The very fact that more experienced people are often denied the resources and exposure so they can address issues that affect them the most is the reason change is so long in coming. Someone else always wants to be seen as the 'saviour' helping the poor. and as such, the attention is usually not on the issues but moreso on the 'saviour'.  
 
People have a very poor idea of service indeed.  
 
Not everyone is interested in uplifting humanity, as most people are into many things for promoting their own false egos.  
 
Clearly, a leader of oneself, or of a movement, must first understand the depth of the issues they must address, or they will declare premature victory when only what they have experienced is solved. Here direct experiences are important. That is the Point.  
 
A particular government I know of declared victory in ridding the streets of street children, and they distracted the public from the real issues by warehousing homeless children who are still abused. But I know many street-children who can articulate the issues and can put forward better ideas for dealing with their issues from their own perspectives. Often, their views are rejected because people have their own biases.
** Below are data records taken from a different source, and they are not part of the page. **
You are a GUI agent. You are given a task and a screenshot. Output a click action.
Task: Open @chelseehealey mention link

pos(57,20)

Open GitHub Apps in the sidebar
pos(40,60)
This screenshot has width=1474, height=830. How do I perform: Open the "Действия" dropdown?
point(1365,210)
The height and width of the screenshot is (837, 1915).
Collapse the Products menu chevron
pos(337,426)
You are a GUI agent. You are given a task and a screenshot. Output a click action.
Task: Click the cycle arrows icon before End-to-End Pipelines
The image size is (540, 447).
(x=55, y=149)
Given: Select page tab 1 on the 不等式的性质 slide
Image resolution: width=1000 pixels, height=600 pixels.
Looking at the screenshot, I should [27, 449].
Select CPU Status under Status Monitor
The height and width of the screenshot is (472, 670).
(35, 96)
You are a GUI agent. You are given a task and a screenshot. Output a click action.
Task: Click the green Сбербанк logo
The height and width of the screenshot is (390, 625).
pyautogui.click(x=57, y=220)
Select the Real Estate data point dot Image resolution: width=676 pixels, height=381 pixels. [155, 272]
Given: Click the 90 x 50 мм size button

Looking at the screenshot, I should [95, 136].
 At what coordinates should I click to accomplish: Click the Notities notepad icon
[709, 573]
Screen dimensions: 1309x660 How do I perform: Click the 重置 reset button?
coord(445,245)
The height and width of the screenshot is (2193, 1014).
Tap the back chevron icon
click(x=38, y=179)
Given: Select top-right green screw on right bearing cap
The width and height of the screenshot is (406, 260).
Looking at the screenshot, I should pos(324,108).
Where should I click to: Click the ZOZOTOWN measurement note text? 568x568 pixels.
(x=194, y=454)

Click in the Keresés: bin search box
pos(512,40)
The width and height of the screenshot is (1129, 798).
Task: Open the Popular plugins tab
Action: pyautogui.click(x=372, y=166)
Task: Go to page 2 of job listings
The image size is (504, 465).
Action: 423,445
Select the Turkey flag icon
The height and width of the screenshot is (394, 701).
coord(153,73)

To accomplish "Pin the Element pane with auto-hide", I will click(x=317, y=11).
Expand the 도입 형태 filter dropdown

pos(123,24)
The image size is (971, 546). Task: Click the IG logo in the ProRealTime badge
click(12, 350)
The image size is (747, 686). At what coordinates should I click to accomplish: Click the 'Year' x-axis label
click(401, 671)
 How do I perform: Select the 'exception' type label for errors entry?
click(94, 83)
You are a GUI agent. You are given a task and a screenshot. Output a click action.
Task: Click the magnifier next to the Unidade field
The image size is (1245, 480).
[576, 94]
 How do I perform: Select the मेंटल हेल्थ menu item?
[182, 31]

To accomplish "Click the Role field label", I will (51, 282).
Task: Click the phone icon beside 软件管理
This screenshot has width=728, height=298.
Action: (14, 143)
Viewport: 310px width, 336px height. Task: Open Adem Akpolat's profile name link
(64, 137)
They assume that because these children are on the streets, they are generally ignorant.  These same problems afflict most Blacks and moreso dark-skinned Blacks.
 
Examples of a better order are found at the roots of human development, where elders were the ones with the most experience, and so automatically had the leadership roles. Back then, humans knew the value of experience, but in this upside-down world, experience is kicked aside in favour of 'fashion models' and other forms of corruption that are more about keeping the status quo.  
 
I am saying that real change will come when more attention is paid to the promotion of real victims of the system. Each and everyone who feels they are more comfortable than some others should be striving to assist the less comfortable to be recognized and to attain the highest positions. Then, experience will lead once more.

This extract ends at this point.